List every distinct keyword argument passed directly to go.Histogram in the code of the MCMC warm-up passage below.

Segment Start: PASSAGE SHOWN

In conclusion, the initial iterations of the MCMC runs can be used to establish the validity of the inference results when the starting points of different runs are sufficiently dispersed. At the same time, these initial samples have little to do with the posterior distribution, as outlined above. It is therefore common practice to exclude these early samples from the inference result. To identify which samples should be discarded, and which should be included in the result, the earlier presented “trace plot”, visualising the samples of the different runs at each iteration can be useful. We can see, for example, that somewhere around the 8000s iteration the three runs of the MCMC algorithm converge. We therefore choose the 10,000s iteration as the cut-off for the “warm-up” (2000 extra iteration for good measure). Below, we plot the histogram over the samples from the three chains, this time using only the samples from the second half of each run.

fig = go.Figure()

# Plot histograms
fig.add_trace(
    go.Histogram(
        name='Run 1',
        x=samples['dose.absorption_rate'].values[0, n_iterations//2::(n_iterations//2)//1000],
        histnorm='probability density',
        showlegend=True,
        xbins=dict(size=0.5),
    marker_color=qualitative.Plotly[2],
    )
)
fig.add_trace(
    go.Histogram(
        name='Run 2',
        x=samples['dose.absorption_rate'].values[1, n_iterations//2::n_iterations//1000],
        histnorm='probability density',
        showlegend=True,
        xbins=dict(size=0.5),
    marker_color=qualitative.Plotly[1],
    )

Segment End: PASSAGE SHOWN
Segment Start: RECORDED DATA

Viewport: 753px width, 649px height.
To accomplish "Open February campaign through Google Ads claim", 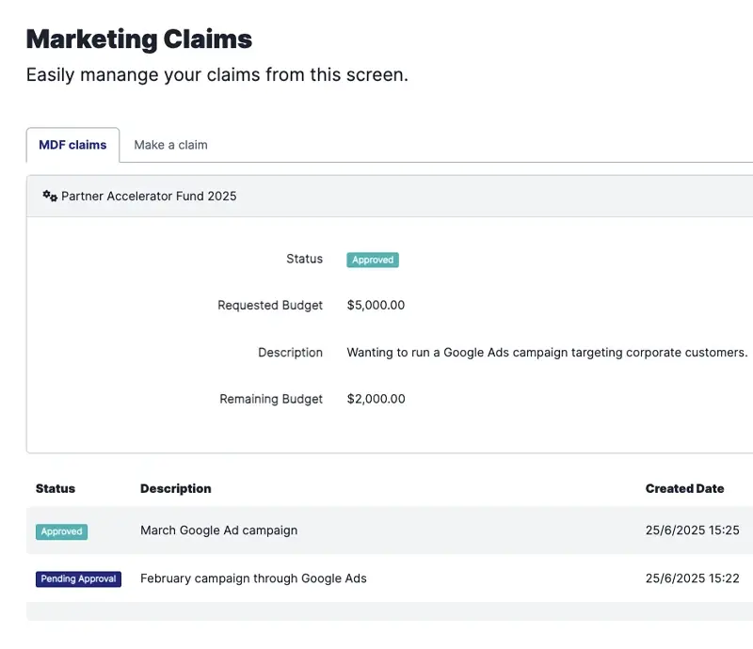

Segment End: RECORDED DATA
Segment Start: RECORDED DATA

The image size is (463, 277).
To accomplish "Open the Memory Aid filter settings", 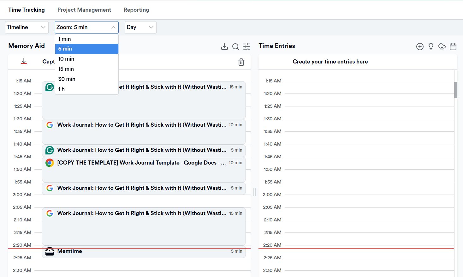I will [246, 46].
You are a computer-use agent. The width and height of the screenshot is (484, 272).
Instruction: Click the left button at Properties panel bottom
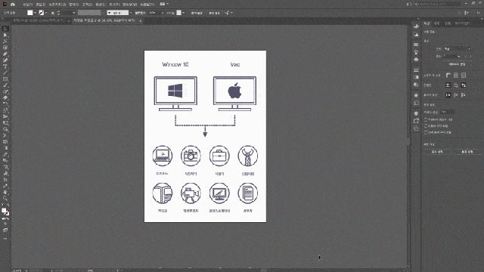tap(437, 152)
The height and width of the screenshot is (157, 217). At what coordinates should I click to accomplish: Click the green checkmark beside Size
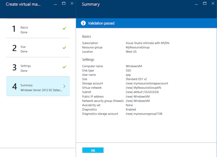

Segment End: RECORDED DATA

RESULT FOR THIS EXERCISE >>
name, x, histnorm, showlegend, xbins, marker_color